THE TASK:
Write out every line of the entries below as a numbered list, skipping blank lines and leaving out the pictures.

+++ DATA PROVIDED

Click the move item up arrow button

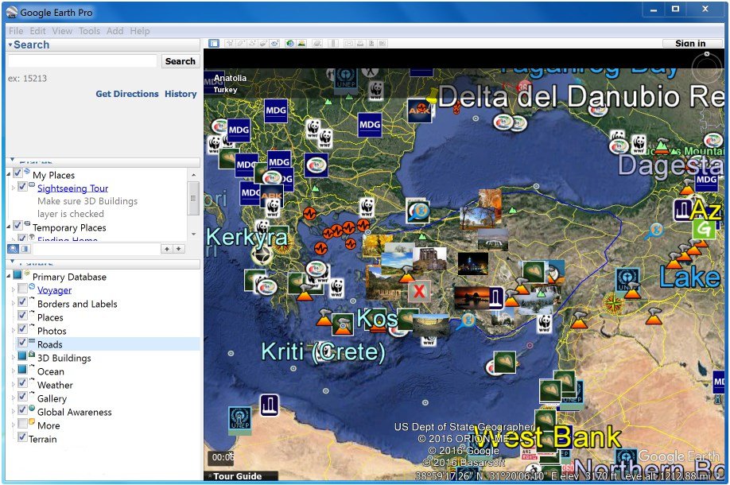coord(167,249)
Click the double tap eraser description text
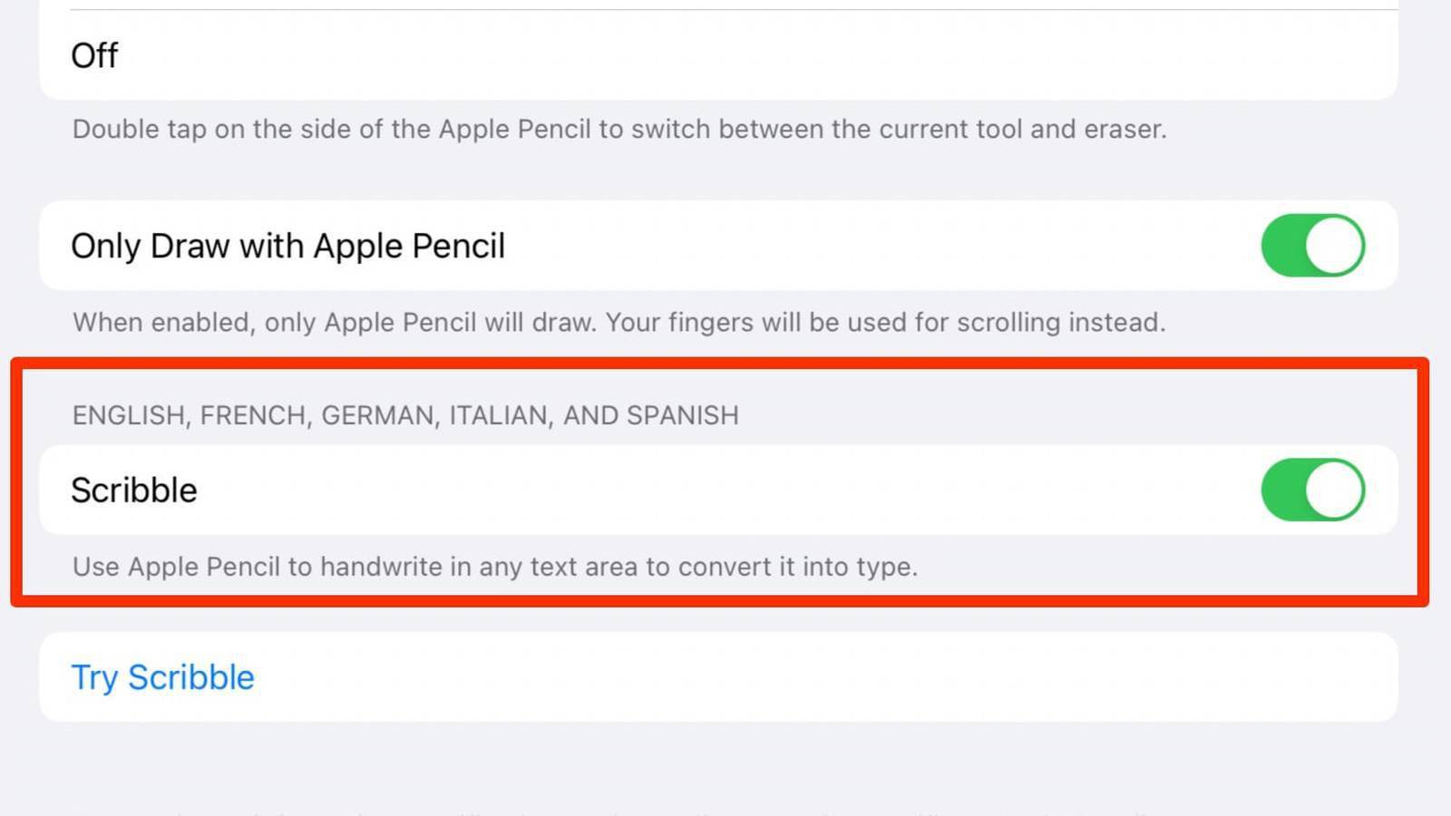 (x=619, y=129)

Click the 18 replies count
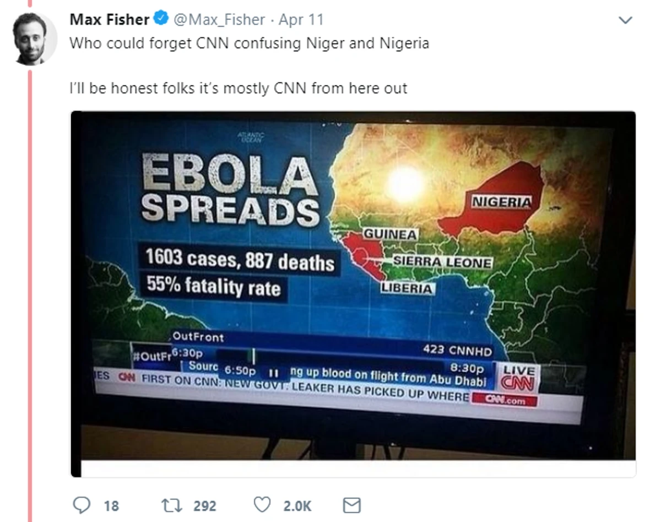pyautogui.click(x=111, y=505)
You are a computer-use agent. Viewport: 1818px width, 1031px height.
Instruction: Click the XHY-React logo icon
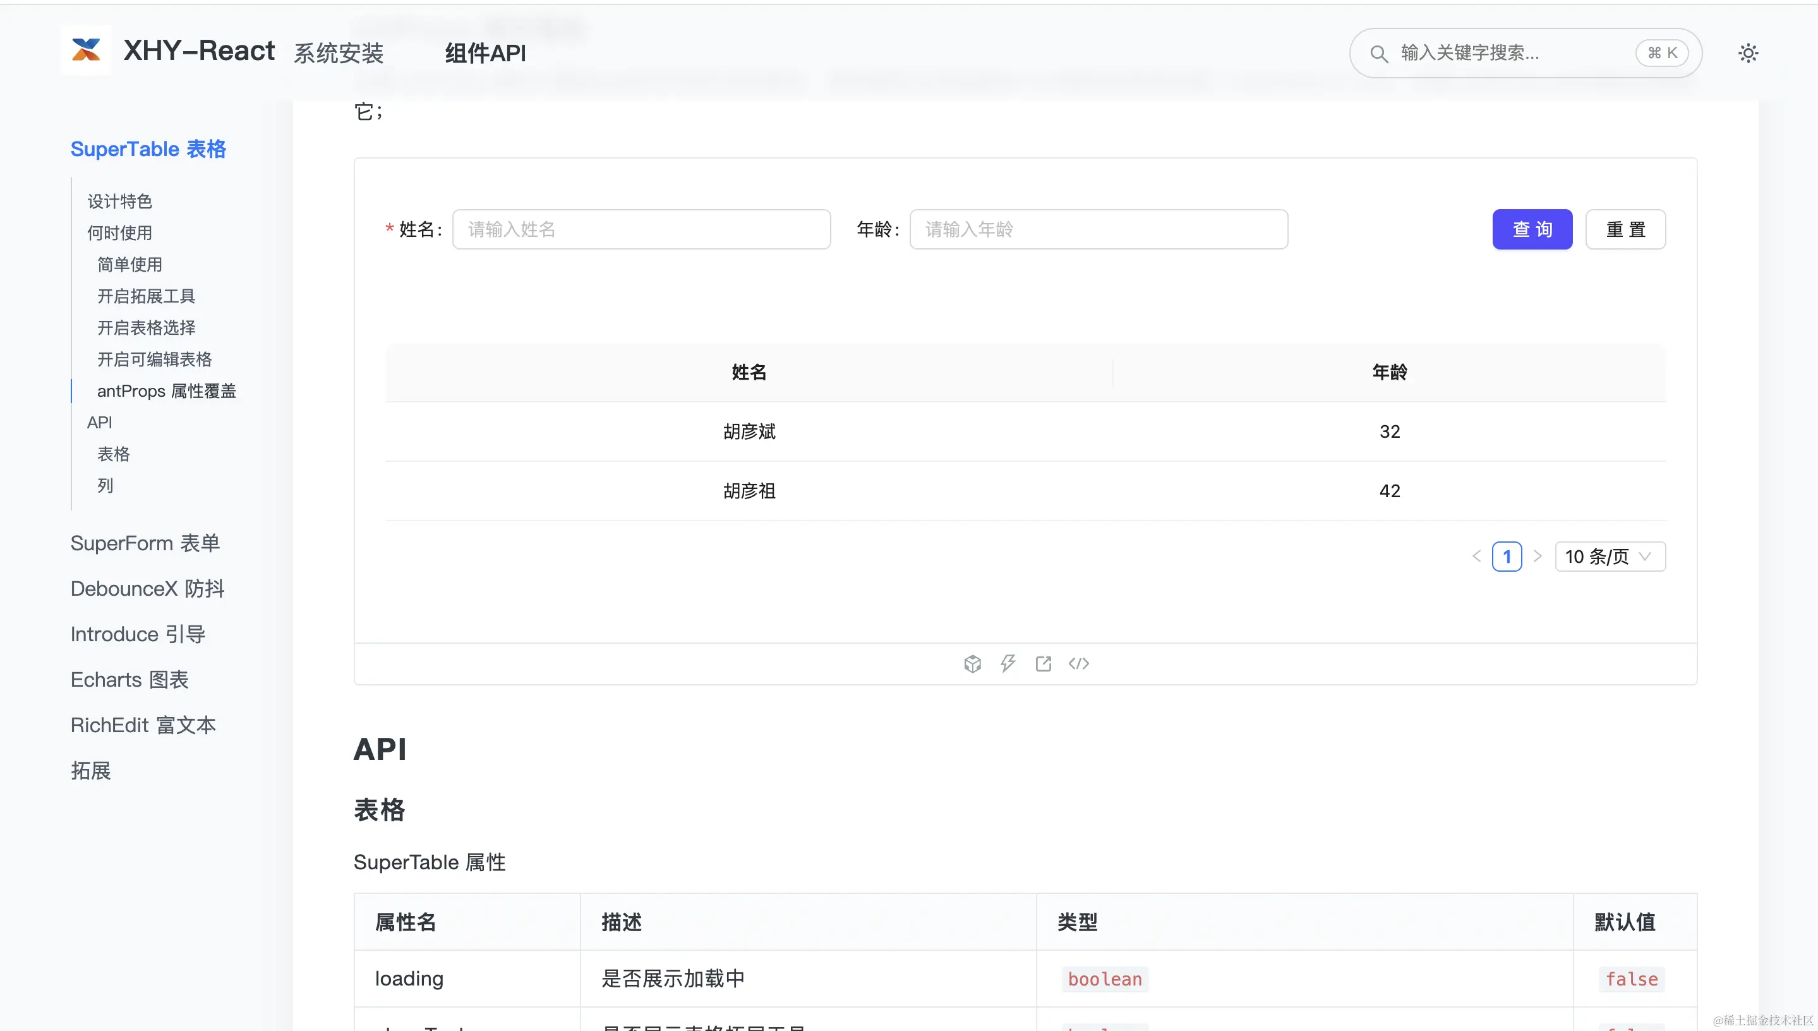(x=86, y=50)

++++++

EXERCISE RESPONSE:
1. Click the move item up arrow button
2. coord(167,249)
3. Click the double tap eraser description text
4.  (x=619, y=129)
5. Click the 18 replies count
6. pyautogui.click(x=111, y=505)
7. You are a computer-use agent. Viewport: 1818px width, 1031px height.
8. Instruction: Click the XHY-React logo icon
9. (x=86, y=50)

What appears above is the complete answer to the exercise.